*** Records for the task ***
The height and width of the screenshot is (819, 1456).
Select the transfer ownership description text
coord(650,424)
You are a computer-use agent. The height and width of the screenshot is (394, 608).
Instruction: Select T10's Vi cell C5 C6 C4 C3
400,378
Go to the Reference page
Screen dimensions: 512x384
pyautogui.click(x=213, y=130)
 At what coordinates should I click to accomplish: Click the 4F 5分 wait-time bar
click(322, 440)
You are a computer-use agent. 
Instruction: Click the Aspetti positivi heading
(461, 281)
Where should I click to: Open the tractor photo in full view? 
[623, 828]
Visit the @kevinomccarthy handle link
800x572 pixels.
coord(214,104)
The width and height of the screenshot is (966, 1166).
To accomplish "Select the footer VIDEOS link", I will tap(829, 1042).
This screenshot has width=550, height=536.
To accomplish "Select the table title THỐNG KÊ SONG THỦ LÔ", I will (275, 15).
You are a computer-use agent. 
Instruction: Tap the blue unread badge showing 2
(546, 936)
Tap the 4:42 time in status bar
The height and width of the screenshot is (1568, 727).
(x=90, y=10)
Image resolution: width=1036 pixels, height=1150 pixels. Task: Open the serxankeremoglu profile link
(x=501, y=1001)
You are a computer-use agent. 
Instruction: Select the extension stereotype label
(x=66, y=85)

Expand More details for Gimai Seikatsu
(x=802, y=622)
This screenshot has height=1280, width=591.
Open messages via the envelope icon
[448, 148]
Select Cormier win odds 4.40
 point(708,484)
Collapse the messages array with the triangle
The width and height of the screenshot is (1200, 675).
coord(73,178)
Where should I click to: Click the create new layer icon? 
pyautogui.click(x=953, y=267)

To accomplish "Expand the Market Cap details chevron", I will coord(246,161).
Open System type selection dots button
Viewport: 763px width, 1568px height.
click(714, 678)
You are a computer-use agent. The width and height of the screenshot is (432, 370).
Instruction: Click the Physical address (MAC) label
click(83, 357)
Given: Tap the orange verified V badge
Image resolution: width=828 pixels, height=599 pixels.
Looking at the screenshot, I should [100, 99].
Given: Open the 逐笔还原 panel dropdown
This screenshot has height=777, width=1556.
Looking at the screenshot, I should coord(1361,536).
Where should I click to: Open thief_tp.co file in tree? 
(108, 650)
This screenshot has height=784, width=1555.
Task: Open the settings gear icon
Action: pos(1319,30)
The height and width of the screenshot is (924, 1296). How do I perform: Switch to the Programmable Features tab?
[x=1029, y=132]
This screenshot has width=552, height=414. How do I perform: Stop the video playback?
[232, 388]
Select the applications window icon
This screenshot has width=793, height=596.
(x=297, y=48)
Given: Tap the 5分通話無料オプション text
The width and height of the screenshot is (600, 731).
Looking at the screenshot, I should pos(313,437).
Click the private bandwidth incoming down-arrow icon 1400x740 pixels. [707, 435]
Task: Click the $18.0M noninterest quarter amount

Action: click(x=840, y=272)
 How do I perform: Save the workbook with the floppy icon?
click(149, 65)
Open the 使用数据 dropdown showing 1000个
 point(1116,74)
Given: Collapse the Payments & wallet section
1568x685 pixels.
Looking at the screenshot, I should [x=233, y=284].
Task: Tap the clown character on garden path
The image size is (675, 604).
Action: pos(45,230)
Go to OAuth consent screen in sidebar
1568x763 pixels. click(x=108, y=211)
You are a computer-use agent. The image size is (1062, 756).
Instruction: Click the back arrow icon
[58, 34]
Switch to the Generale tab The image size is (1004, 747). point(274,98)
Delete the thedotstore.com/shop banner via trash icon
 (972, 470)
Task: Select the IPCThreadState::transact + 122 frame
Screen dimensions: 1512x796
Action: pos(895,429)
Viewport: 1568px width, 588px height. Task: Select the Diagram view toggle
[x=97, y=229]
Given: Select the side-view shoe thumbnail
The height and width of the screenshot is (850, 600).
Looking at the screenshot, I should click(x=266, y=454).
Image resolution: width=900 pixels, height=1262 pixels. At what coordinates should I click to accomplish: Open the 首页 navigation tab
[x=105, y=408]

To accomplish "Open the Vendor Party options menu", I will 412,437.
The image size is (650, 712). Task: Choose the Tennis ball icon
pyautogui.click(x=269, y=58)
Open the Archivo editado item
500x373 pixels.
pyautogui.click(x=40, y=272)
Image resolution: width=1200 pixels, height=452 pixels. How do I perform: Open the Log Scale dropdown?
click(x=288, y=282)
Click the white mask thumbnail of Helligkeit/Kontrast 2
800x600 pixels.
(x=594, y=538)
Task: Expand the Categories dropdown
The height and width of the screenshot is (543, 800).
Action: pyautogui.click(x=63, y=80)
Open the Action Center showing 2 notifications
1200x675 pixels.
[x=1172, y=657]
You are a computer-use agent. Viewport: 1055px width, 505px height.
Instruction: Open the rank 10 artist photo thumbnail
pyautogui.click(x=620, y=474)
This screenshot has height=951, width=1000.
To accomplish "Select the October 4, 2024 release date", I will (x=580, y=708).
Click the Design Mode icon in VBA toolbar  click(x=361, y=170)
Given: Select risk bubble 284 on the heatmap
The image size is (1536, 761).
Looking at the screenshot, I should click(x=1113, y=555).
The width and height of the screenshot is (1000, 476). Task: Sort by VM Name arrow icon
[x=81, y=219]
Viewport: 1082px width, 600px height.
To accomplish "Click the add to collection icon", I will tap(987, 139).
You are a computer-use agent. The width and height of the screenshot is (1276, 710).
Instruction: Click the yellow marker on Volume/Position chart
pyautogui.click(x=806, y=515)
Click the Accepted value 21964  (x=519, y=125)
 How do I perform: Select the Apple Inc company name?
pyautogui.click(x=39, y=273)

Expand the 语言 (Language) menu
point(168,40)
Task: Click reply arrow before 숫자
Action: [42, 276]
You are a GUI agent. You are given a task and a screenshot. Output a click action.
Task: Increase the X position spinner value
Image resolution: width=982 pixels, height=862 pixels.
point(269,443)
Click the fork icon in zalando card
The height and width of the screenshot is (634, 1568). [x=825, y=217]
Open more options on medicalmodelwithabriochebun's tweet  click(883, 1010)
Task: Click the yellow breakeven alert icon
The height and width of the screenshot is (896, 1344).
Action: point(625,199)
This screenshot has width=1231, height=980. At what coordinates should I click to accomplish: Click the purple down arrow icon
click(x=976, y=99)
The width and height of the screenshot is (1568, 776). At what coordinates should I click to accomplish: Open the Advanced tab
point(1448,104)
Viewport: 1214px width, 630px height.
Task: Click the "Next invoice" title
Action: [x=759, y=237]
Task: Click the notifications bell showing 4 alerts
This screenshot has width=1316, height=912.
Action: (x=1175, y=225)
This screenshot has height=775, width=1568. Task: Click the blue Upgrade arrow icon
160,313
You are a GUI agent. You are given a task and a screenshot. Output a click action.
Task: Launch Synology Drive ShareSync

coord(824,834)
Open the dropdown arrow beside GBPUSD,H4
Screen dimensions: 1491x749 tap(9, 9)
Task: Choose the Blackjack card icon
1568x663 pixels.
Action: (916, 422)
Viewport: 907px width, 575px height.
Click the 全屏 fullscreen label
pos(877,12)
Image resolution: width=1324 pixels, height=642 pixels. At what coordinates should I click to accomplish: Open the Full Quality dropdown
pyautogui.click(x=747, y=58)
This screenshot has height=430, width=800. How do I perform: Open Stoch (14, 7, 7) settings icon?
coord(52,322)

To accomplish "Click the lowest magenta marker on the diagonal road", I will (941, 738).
*** End of Records for the task ***
-- Your instructions --
If a line in the data above contains "notifications", return that line.

-- Answer box --
Open the Action Center showing 2 notifications
Task: Click the notifications bell showing 4 alerts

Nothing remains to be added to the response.